_TRY IT_: Write out the entries again exactly as they are given.

[Dataset items]
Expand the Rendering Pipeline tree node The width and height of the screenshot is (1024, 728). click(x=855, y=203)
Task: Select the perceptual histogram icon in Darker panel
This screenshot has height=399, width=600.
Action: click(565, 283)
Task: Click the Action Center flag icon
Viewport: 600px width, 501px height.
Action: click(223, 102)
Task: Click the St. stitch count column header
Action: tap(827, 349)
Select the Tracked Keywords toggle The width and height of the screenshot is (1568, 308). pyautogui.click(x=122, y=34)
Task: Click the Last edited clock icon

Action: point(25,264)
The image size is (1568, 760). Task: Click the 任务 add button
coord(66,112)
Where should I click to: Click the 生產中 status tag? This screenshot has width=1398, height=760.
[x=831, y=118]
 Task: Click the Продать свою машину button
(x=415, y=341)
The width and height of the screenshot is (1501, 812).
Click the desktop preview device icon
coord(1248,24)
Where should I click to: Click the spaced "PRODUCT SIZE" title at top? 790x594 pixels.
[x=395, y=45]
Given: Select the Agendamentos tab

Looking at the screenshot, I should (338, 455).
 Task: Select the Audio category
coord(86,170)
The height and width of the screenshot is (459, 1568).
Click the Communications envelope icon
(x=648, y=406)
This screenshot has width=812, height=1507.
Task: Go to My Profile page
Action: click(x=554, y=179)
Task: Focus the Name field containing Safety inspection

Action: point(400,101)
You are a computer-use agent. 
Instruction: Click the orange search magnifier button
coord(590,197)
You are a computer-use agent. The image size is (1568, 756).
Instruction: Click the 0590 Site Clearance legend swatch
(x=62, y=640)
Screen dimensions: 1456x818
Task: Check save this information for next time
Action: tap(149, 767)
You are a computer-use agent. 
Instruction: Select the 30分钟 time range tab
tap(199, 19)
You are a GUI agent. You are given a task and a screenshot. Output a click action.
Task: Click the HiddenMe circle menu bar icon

_ANSWER SECTION_:
Expand the Rendering Pipeline tree node The width and height of the screenshot is (1024, 728). click(x=855, y=203)
Task: Select the perceptual histogram icon in Darker panel
This screenshot has height=399, width=600.
Action: click(565, 283)
Task: Click the Action Center flag icon
Viewport: 600px width, 501px height.
Action: click(223, 102)
Task: Click the St. stitch count column header
Action: tap(827, 349)
Select the Tracked Keywords toggle The width and height of the screenshot is (1568, 308). pyautogui.click(x=122, y=34)
Task: Click the Last edited clock icon

Action: point(25,264)
The image size is (1568, 760). Task: Click the 任务 add button
coord(66,112)
Where should I click to: Click the 生產中 status tag? This screenshot has width=1398, height=760.
[x=831, y=118]
 Task: Click the Продать свою машину button
(x=415, y=341)
The width and height of the screenshot is (1501, 812).
Click the desktop preview device icon
coord(1248,24)
Where should I click to: Click the spaced "PRODUCT SIZE" title at top? 790x594 pixels.
[x=395, y=45]
Given: Select the Agendamentos tab

Looking at the screenshot, I should (338, 455).
 Task: Select the Audio category
coord(86,170)
The height and width of the screenshot is (459, 1568).
Click the Communications envelope icon
(x=648, y=406)
This screenshot has width=812, height=1507.
Task: Go to My Profile page
Action: click(x=554, y=179)
Task: Focus the Name field containing Safety inspection

Action: point(400,101)
You are a computer-use agent. 
Instruction: Click the orange search magnifier button
coord(590,197)
You are a computer-use agent. The image size is (1568, 756).
Instruction: Click the 0590 Site Clearance legend swatch
(x=62, y=640)
Screen dimensions: 1456x818
Task: Check save this information for next time
Action: tap(149, 767)
You are a computer-use agent. 
Instruction: Select the 30分钟 time range tab
tap(199, 19)
You are a GUI agent. You are given a task and a screenshot. Output a click action.
Task: Click the HiddenMe circle menu bar icon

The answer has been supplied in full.